APL 3014 Lenda da Cabeça da Velha

Esta lenda teve origem na serra de Peneda, num lugarejo do mesmo nome, ao norte de Portugal. Diz-se que em tempos que já lá vão existia ali — hoje freguesia de Gavieira — um grande domínio habitado por uma jovem rica e muito bela, órfã de pai e mãe, que vivia sob a tutela de um tio. Este era um fidalgo poderoso e cruel, senhor absoluto da sua vontade e que dominava a fraca donzela. Um dia a jovem apaixonou-se por um fidalgo talentoso, belo e jovem também, mas arruinado. Não teve porém coragem de tornar público esse amor, pela certeza de que tudo fariam para o contrariar. Amava, pois, em silêncio, tendo por confidente apenas uma velha aia, que de vez em quando conseguia levar o jovem fidalgo à presença da sua amada. Eram breves esses momentos, mas neles colhiam a força que os alimentava nas horas de ausência. Mas a quantos perigos se expunham! Quanta ansiedade, quanto orgulho recalcado da parte do jovem D. Afonso, que dava tratos à imaginação para tornar-se tão poderoso como o próprio tio da sua bem-amada, pois só assim poderia merecê-la, sem inquietações!
Um dia em que o jovem fidalgo não era esperado, este procurou a velha aia. Ao vê-lo, a mulher afligiu-se.
— Senhor! Ainda ontem aqui viestes… e já hoje...
D. Afonso interrompeu-a:
Marta, preciso da tua lealdade!
— Bem sabeis que podeis contar com ela. Todavia… nem em tudo me será possível servir-vos. Que desejais, senhor?

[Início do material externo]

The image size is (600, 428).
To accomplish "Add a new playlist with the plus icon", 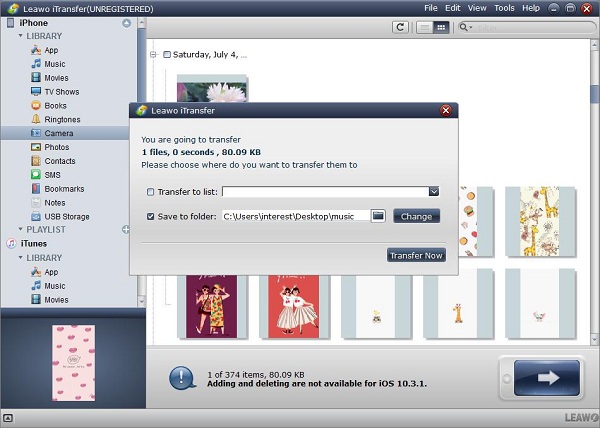I will (126, 230).
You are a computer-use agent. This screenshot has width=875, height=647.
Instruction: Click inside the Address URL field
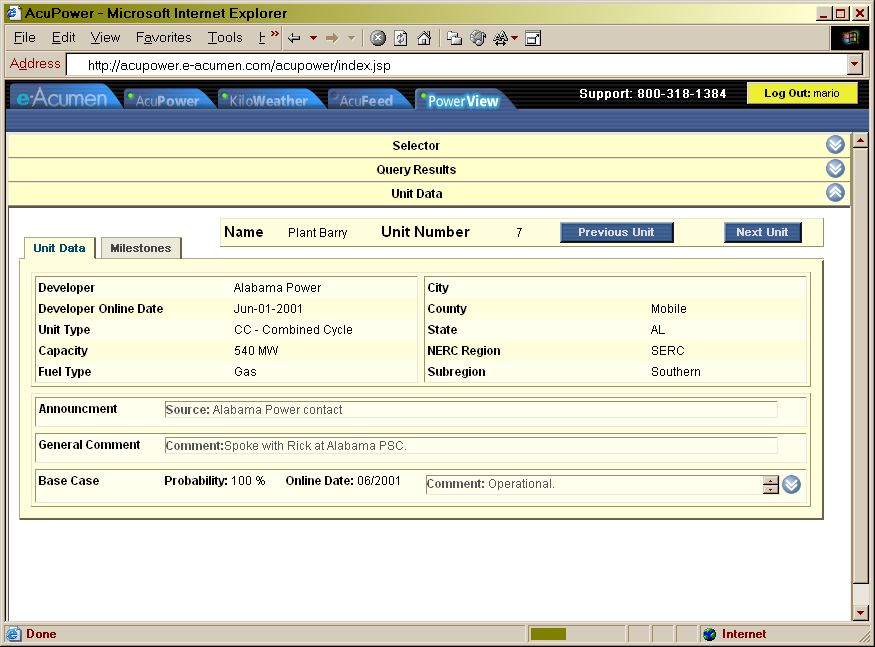pyautogui.click(x=400, y=63)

D. Afonso aproximou-se e disse num tom de voz abafado:
— Preciso falar novamente com a tua ama.
— Falar-lhe... Como?
— A sós. E fora daqui.
— A sós?
— Sim.
A velha Marta levou as mãos ao rosto num gesto de significativa aflição.
— Senhor, isso é muito perigoso! Se o senhor D. Bernardo vos apanha...

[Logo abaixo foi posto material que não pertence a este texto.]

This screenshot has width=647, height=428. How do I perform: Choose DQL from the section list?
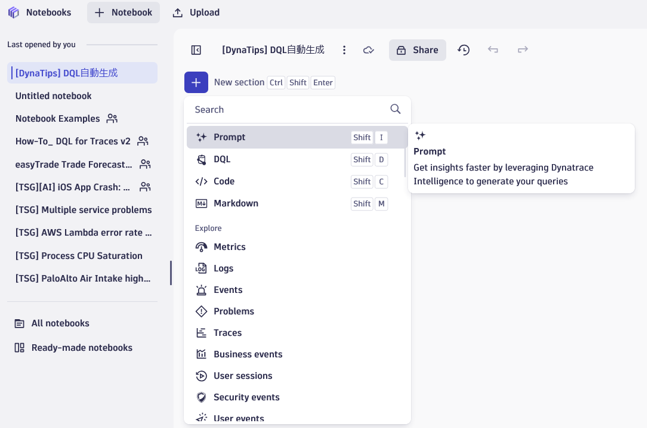point(295,159)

— Só tu saberás do nosso encontro.
A velha aia meneou a cabeça e tornou:
— Senhor... desejaria ajudar-vos! Porém, se o acaso leva meu amo a desconfiar de algo, tudo estará perdido!
Sempre animoso, D. Afonso retorquiu:
— Tu arranjarás bem as coisas. Contamos contigo!
— Mas...
— Nada temas! Lembra-te de quanto a minha pobre Leonor tem sofrido e quanto és estimada por ela.
Marta murmurou, quase para si própria:
— A minha querida Leonor tem ajudado muito os meus... É justo que eu a ajude. Contudo, embora lhe deva a vida de meu sobrinho José, não poderei arriscar a dela e a do senhor D. Afonso...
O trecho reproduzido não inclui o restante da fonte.